- Work required:
Please report every line in the data below that contains the word "checkbox", copying each such line in full.

- The records:
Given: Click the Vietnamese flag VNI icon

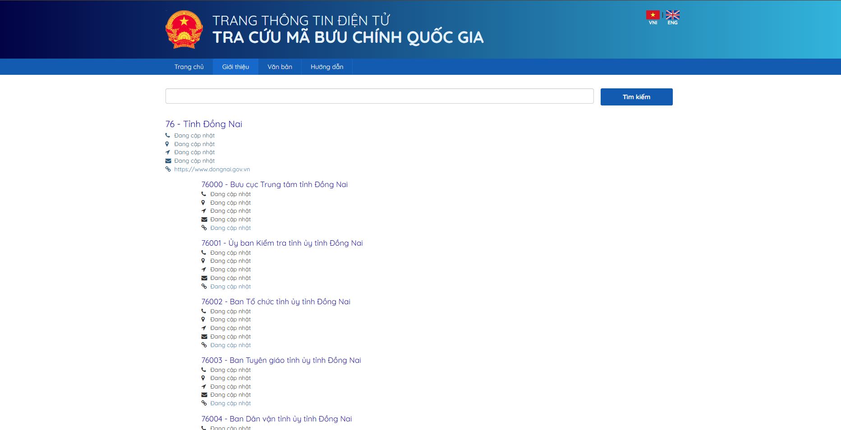Looking at the screenshot, I should [x=653, y=14].
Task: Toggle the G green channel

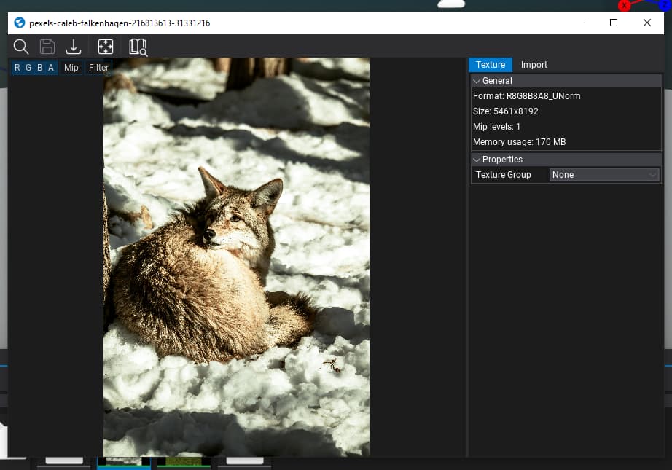Action: point(28,68)

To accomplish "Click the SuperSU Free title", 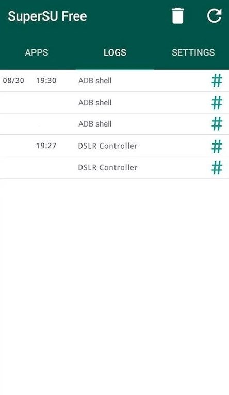I will point(47,16).

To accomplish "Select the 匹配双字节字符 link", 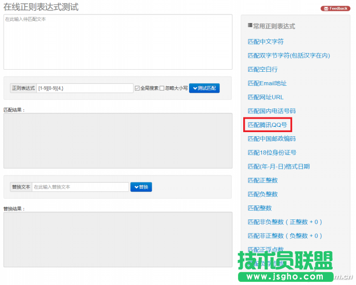I will pos(288,56).
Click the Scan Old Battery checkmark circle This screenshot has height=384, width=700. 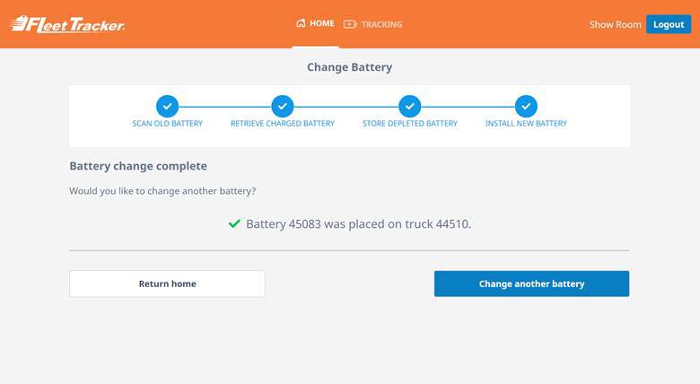(x=167, y=105)
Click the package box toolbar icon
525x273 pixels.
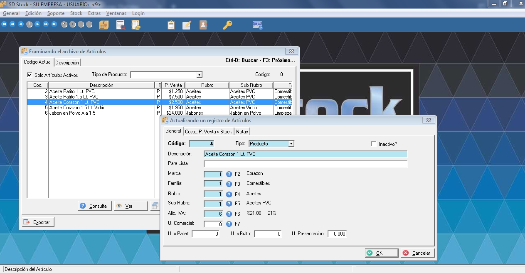coord(104,25)
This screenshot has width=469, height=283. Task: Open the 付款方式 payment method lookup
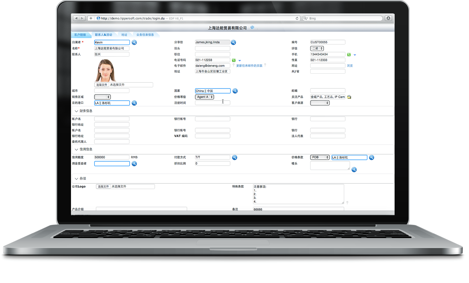(235, 157)
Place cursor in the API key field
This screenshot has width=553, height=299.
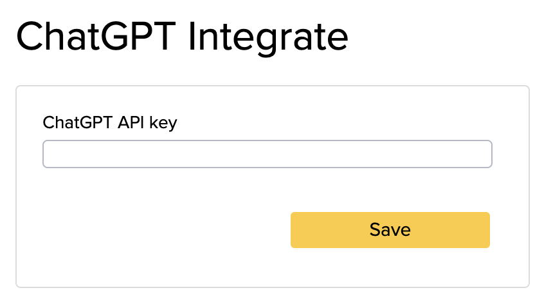(x=267, y=155)
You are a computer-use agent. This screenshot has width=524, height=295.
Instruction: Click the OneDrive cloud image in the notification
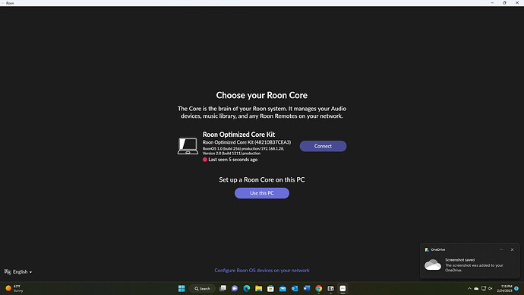click(x=433, y=265)
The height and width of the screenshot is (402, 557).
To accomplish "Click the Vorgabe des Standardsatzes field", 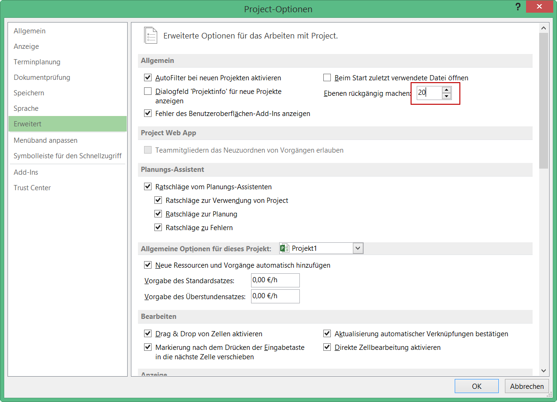I will point(275,280).
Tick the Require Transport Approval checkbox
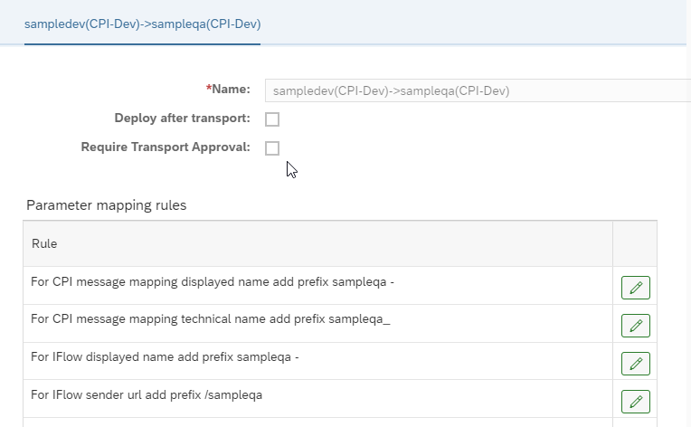Viewport: 691px width, 427px height. tap(272, 148)

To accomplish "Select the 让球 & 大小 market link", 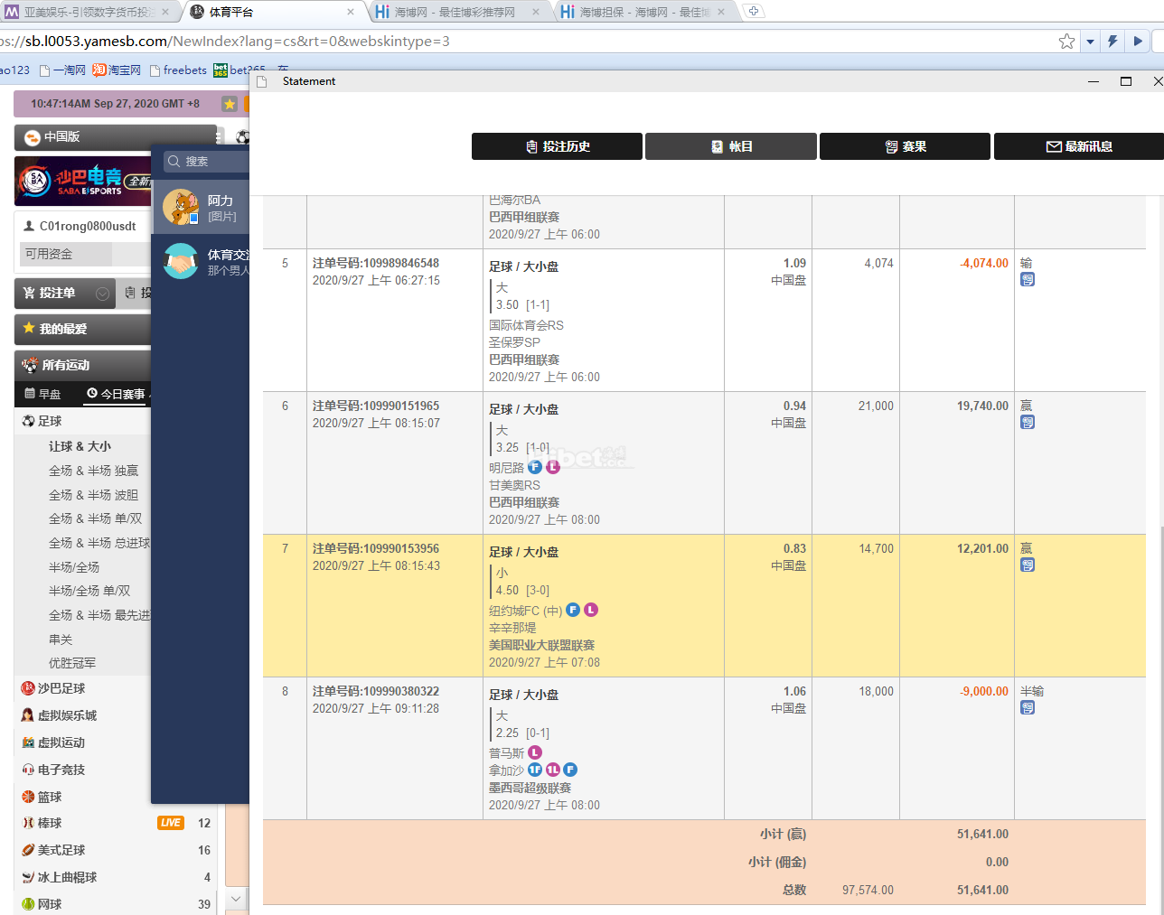I will 80,446.
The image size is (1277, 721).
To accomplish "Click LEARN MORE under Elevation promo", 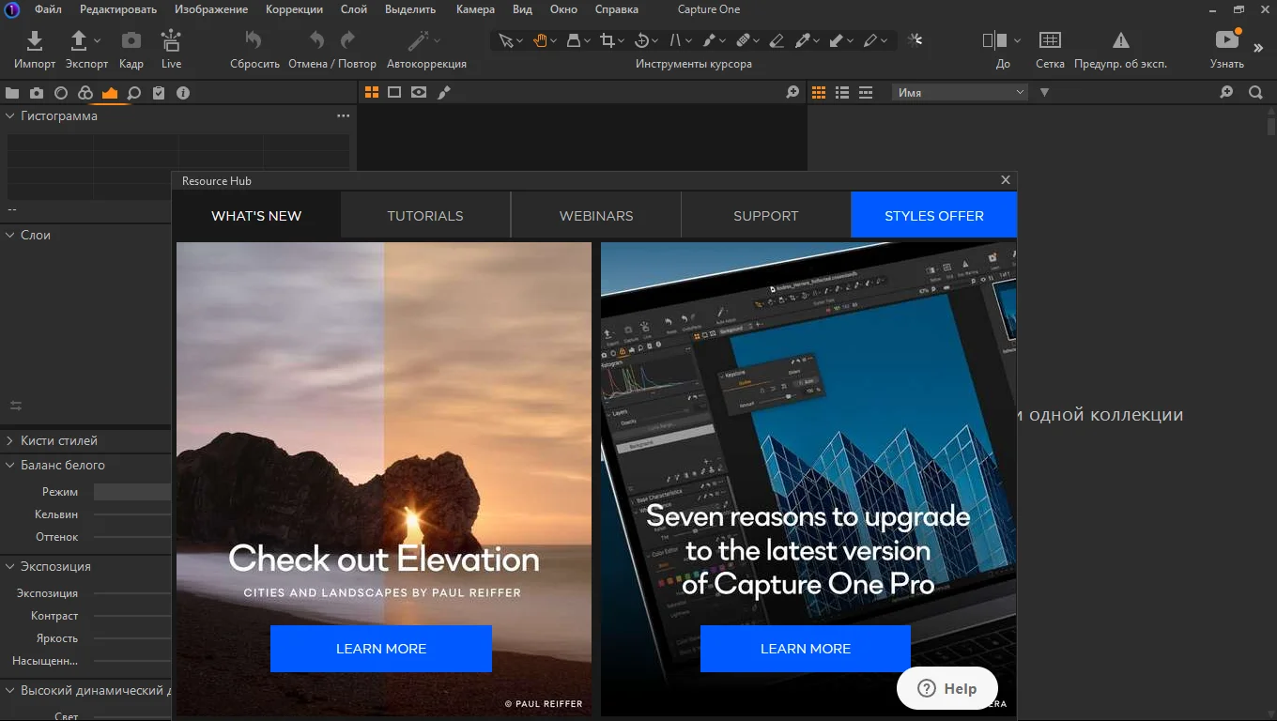I will click(x=381, y=649).
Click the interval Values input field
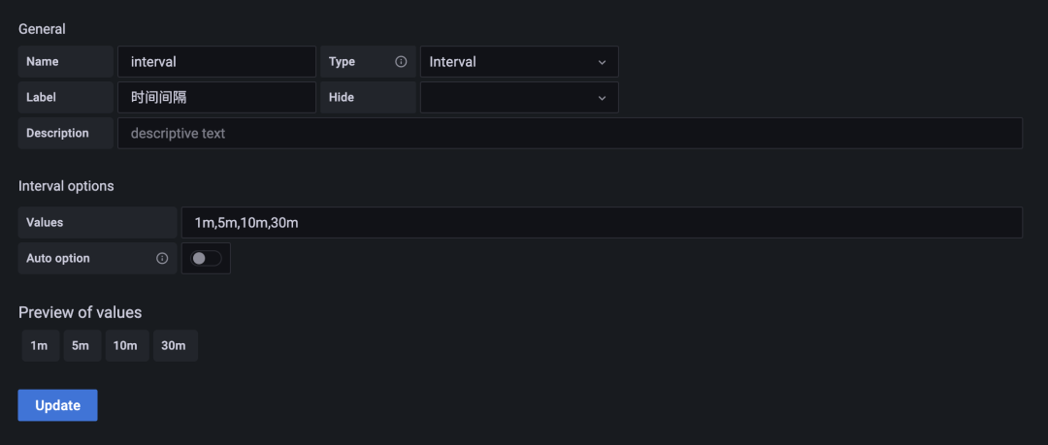Viewport: 1048px width, 445px height. (601, 223)
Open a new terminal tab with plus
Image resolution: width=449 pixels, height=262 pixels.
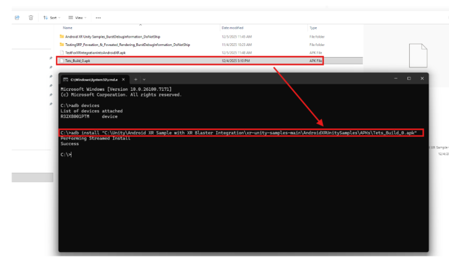[136, 79]
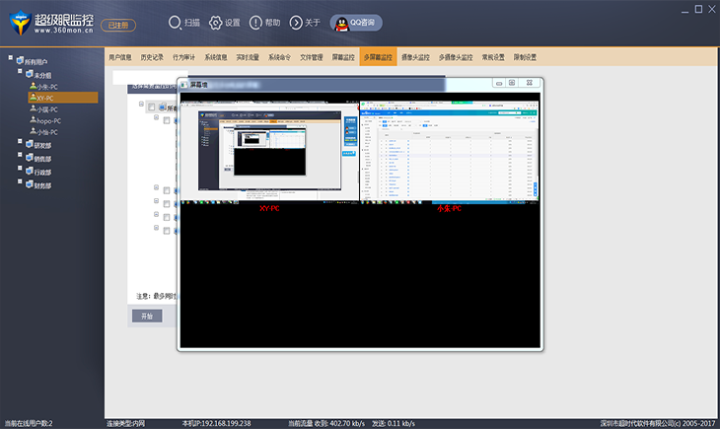Click the 帮助 help icon
This screenshot has width=720, height=429.
click(x=255, y=23)
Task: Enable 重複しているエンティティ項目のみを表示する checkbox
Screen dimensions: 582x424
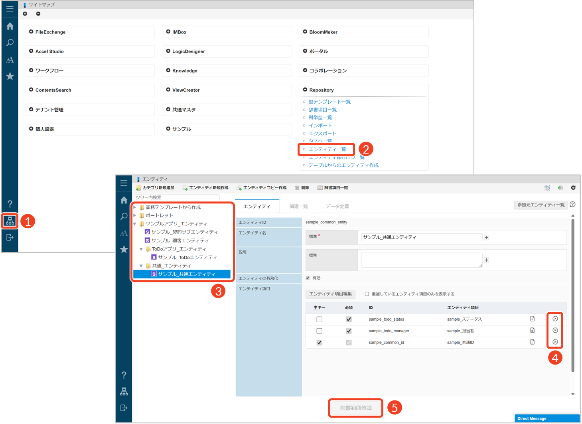Action: tap(367, 294)
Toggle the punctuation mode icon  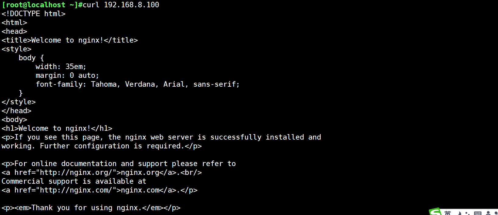(468, 213)
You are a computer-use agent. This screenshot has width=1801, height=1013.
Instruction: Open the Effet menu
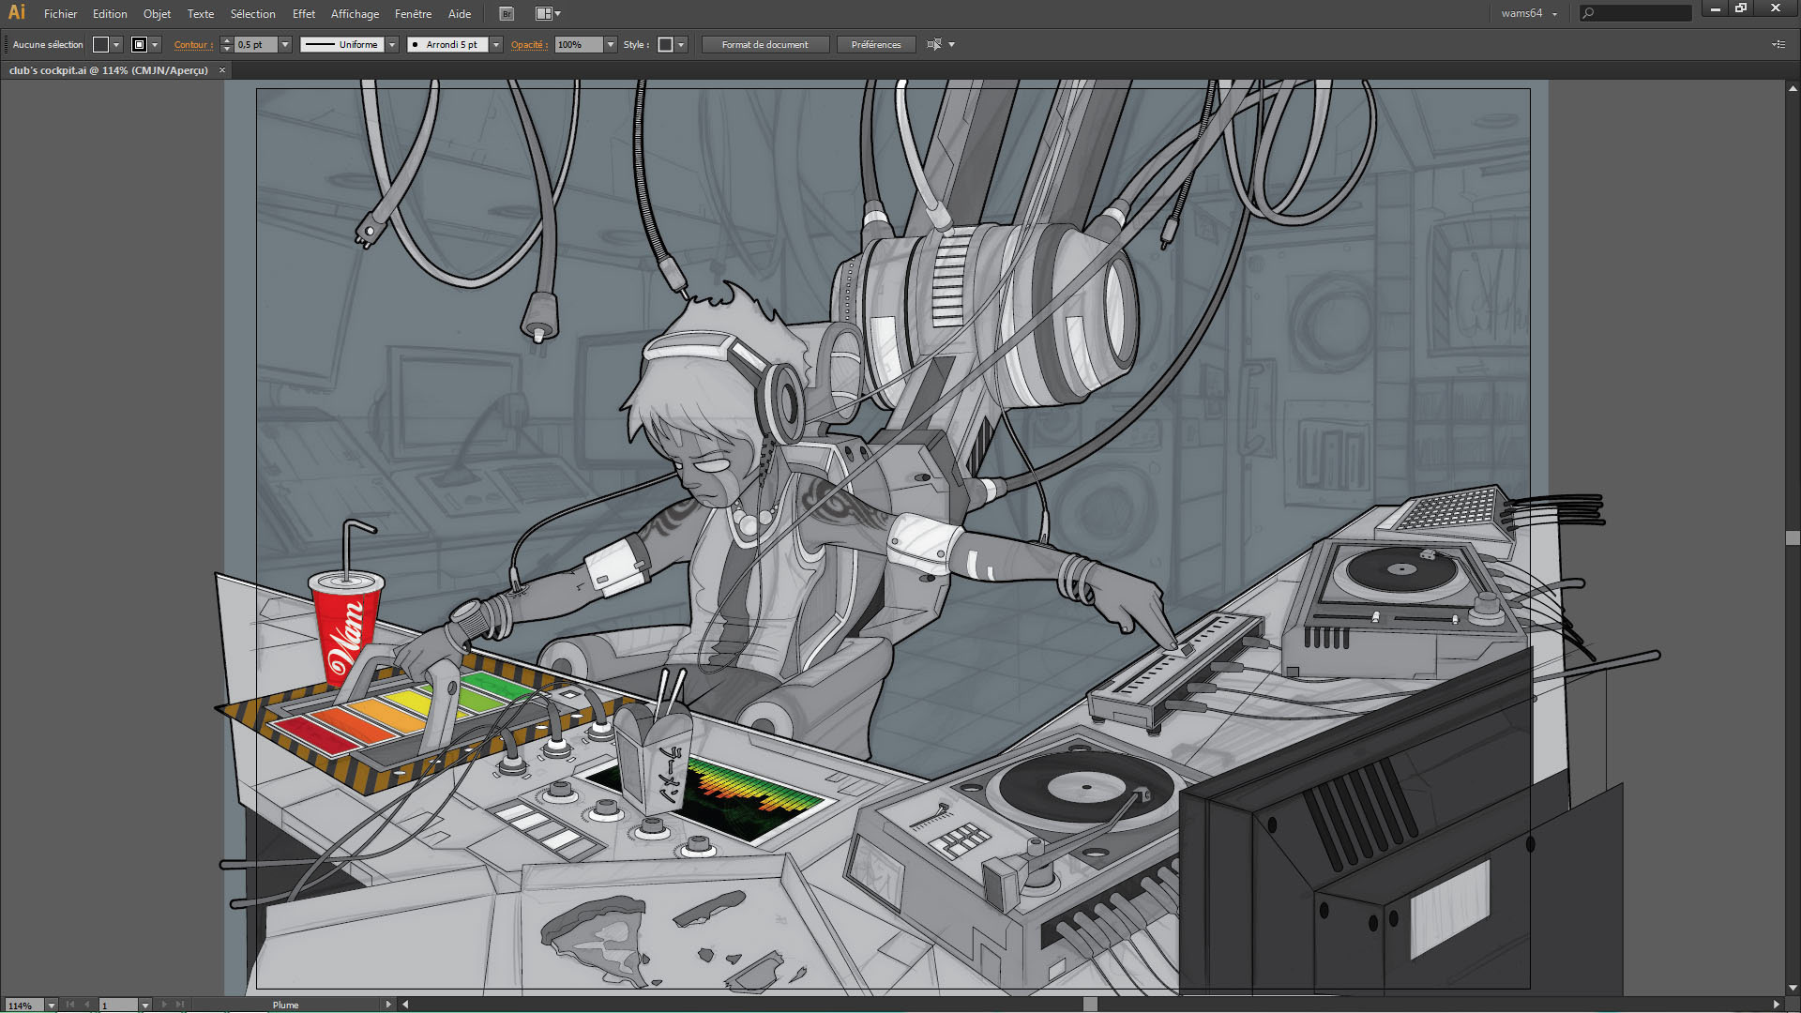[303, 14]
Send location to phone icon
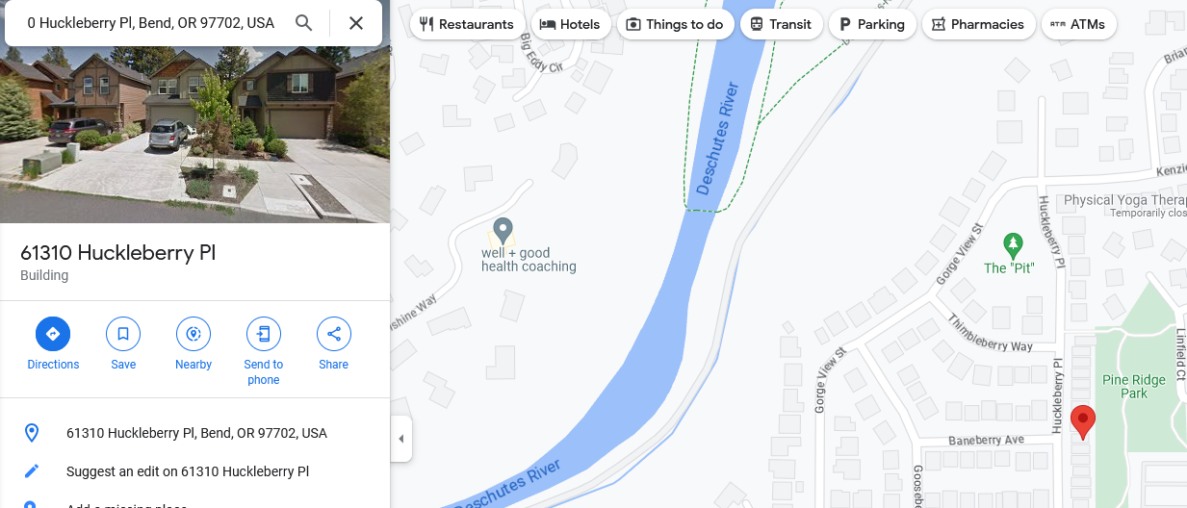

- Answer to the problem:
Tick the Require Transport Approval checkbox
Task: Enable 重複しているエンティティ項目のみを表示する checkbox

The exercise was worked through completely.